Samoa’s first meteorology doctorate holder, Dr. Luteru Agaalii Tuvale, is the new man at the helm of the Samoa Meteorology Division.

The contractual appointment of the 33-year-old man from Safune, Savai'i as the Ministry of Natural Resources and Environment Assistant Chief Executive Officer (A.C.E.O.) to the Meteorology Office was confirmed in the Public Service Commission circular last week. 

His appointment started on Monday, June 7, 2021. 

Dr. Tuvale graduated with a Doctorate of Science in Meteorology (PhD) from Nagoya University in Japan and returned to Samoa last year. 

He worked with the Samoa Meteorology Division prior to leaving for a study opportunity in Japan, which he said was a big motivator. 

Speaking to the Samoa Observer upon his return last year, the young man said he was relieved to be home after completing his “dream”.

"I am really happy that this journey has come to an end. This has always been a dream to achieve something like this and now that it's done, I am just happy,” he said.

Dr. Tuvale said like anything else in life, achieving his goal was not easy.
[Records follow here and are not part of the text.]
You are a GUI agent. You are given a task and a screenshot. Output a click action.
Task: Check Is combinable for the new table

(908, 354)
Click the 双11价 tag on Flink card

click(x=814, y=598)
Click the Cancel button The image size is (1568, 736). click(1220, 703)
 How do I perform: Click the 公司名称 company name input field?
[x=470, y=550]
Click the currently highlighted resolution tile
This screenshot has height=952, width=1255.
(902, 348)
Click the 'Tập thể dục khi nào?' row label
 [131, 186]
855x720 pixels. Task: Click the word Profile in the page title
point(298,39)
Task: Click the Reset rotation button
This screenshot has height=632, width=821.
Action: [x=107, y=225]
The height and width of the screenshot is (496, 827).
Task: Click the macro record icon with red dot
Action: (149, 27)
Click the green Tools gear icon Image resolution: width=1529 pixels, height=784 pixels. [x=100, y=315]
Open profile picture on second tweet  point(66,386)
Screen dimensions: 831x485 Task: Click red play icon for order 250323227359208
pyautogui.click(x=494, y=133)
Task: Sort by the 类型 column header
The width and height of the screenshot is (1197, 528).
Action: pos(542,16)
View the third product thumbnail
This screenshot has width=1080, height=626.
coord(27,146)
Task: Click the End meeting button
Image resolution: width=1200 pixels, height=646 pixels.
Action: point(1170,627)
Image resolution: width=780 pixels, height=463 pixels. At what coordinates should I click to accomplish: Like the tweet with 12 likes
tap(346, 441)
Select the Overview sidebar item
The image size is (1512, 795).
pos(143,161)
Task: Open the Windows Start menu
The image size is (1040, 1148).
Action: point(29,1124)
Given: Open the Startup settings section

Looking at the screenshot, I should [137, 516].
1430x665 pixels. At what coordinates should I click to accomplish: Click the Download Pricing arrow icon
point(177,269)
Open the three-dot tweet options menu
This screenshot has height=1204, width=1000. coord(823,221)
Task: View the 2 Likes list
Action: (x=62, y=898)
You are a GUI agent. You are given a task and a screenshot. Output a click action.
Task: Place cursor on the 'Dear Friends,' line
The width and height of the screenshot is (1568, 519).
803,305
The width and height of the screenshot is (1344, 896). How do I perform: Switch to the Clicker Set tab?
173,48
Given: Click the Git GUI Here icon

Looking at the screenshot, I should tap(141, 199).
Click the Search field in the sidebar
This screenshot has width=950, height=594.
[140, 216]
The workload, long nights, being away from his families, and not having any Samoans around where he stayed, were some of the main obstacles he faced during his doctoral studies journey. 

However, he found solace in his family who were behind him throughout the duration of his postgraduate program.

"The nature of my job being a meteorologist includes forecasting the weather, so I wanted to make sure I am competent and have the right skills and knowledge to do the job, and hope to save lives and properties,” he said. 

"Not only that, but I want to contribute to the well-being of Samoa, Pacific, and our people. With climate change, the weather is changing so there is a need to get all the knowledge needed in my line of work."

Luteru Agaalii Tuvale holds a Bachelor of Science in Maths and Physics from the University of South Pacific, postgraduate qualifications and graduated with a Master of Science in Meteorology from the University of Reading in England.